Greek parties are a lot like the local raccoons; they’re big, obnoxious, smell like booze and very few of us would miss them if they were gone. But when the hordes return to Isla Vista in the next week and descend for a few nights of back-to-school celebration, they’ll find plenty of raccoons, but no Greek keggers.
Over the summer, UCSB’s Greek system adopted a new set of alcohol regulations for its houses, moving toward a semidry policy that forbids any of the raging Greek parties I.V. residents can so fondly remember.
The new restrictions prohibit alcohol at any social event of 30 or more people on or in any facility affiliated with a Greek house in any way. If Greeks want to go on a bender, they’ll have to find a licensed and insured third party vendor and set up shop there. Greeks who still want to have a drink or two in the comfort of their own home can, just as long as they don’t invite 29 of their closest friends.
“We’re trying to refocus,” said Stephan Franklin, director of Greek Affairs at UCSB for the past two years, about the reason for the change.
The new policy comes as an attempt to move back toward the philosophies traditionally associated with the Greek system – such as charity, community and academics – and away from the more recent such as cheap beer, the Dave Matthews Band and paddles.
More importantly, it’s also a preventative measure targeting underage drinking, alcohol-related sexual assault and violence.

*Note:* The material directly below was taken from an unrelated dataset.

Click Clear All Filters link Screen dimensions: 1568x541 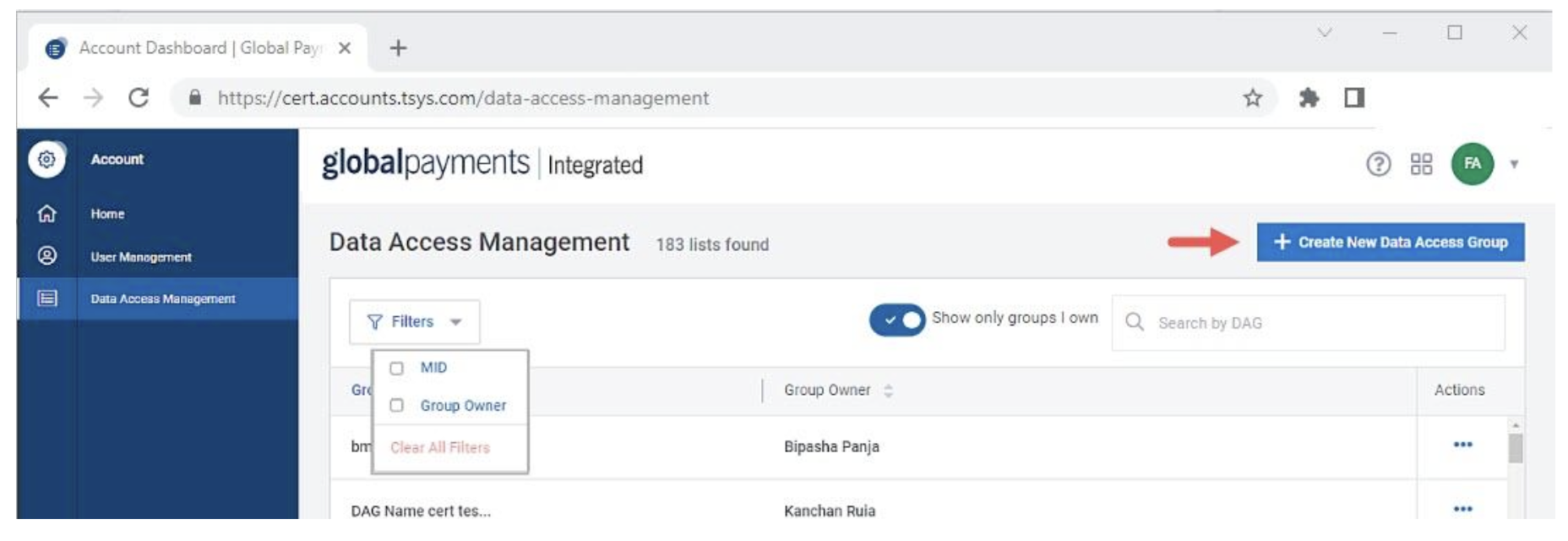[x=439, y=447]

In the past few years, UCSB has seen a growing trend of sexual assaults and other problems related to alcohol within the Greek system. Since Greeks couldn’t handle themselves or their liquor, the university created the new plan.
“They’ve had two years,” said Franklin. “Actions speak louder than words.”
Not matter whether you hate or love the Greek system, they do manage to provide some good in the world, often through philanthropic efforts and community service. But all the selfless deeds in the world don’t make up for the previous problems.
Franklin said that the majority of Greek houses at UCSB have violated the previous standards, but some have caused more trouble than others.
Previously, Greek houses were under a Bring Your Own Beer policy, which meant that Greeks could bring a six-pack of beer or wine coolers. The old policy also required hired security and that partygoers receive a wristband or stamp identifying them as 21 or older.
If you’ve been to a frat party recently, you’ll know how well that system worked.
Violations of the policies bring some hefty consequences. The first offense puts the house on social probation, restricting planned events and confining members to rousing nights of Parcheesi and Clue.
After a second screw-up, the university withdraws its affiliation with the fraternity or sorority, preventing the house from recruiting new members and planning events. The national organization will come in and root around, surgically removing the cancerous Greeks.
If things get grim, the review board will sign a Do Not Resuscitate order and pull the plug. Sometimes for good, sometimes just long enough for the meatheads to graduate or drop out.
Along with the new alcohol restrictions, Greek houses are also required to attend six mandatory workshops throughout the year, ranging in topics from hazing and alcohol to sexual assault. The effectiveness of the workshops, however, rests on the shoulders of the Greeks themselves.
You can beat Joe Pike over the head with statistics, exercises and education, but if he doesn’t want to change, nothing will happen.
The new policy is a careful move by the university since monitoring relies on patrols done by interns in the Office of Student Life, volunteers from the Greek system and reports from the Isla Vista Foot Patrol. Stricter control wouldn’t be possible without a major overhaul of the entire system.
The response from the Greek system has been mixed, with the majority just waiting to see how it will pan out. Some of the houses, already alcohol-free by decree of their national organization, are in favor of the new move. If all social events at houses have to be dry, then there won’t be a draw toward the houses that usually put on wet events – now everyone can play Parcheesi and Clue.
UCSB’s Greek system should consider itself fairly lucky – in April UC Berkeley imposed a sweeping yet temporary prohibition on its Greek system, forcing all the houses to dry up. In a fit of sobriety, some Greek alumni refused to donate to the school because of the ban.
Whether or not the policy succeeds is anyone’s guess, although current surveys by the Alcohol-Free Housing Task Force show reductions in alcohol-related violence and sexual assault in houses that have moved toward drier conditions.
But there’s a huge difference between houses that choose to go dry and those that are suddenly forced.
If the new policy reduces the problems in the past, great; anything that reduces violence and sexual assault has some significance. However, if the reduction comes solely because of new rules and not an increase in personal responsibility, then we can only count it as a partial win.
The slack-jawed vulture intent on using alcohol to get women in bed will still use his dirty tricks, just in the smaller social gatherings or wherever the drinks flow freely.
On the whole, it is a solid plan and a decent start toward reducing the trouble in the Greek system, although it isn’t a grand solution. Any attempt to change a culture that’s existed for years will fall short if people don’t develop any responsibility. The university can declare policy until it’s blue in the face without fixing anything.
And before the rest of us point our fingers and laugh, keep in mind, UCSB’s parental notification policy kicks in this fall.
Steven Ruszczycky is the Daily Nexus Opinion editor.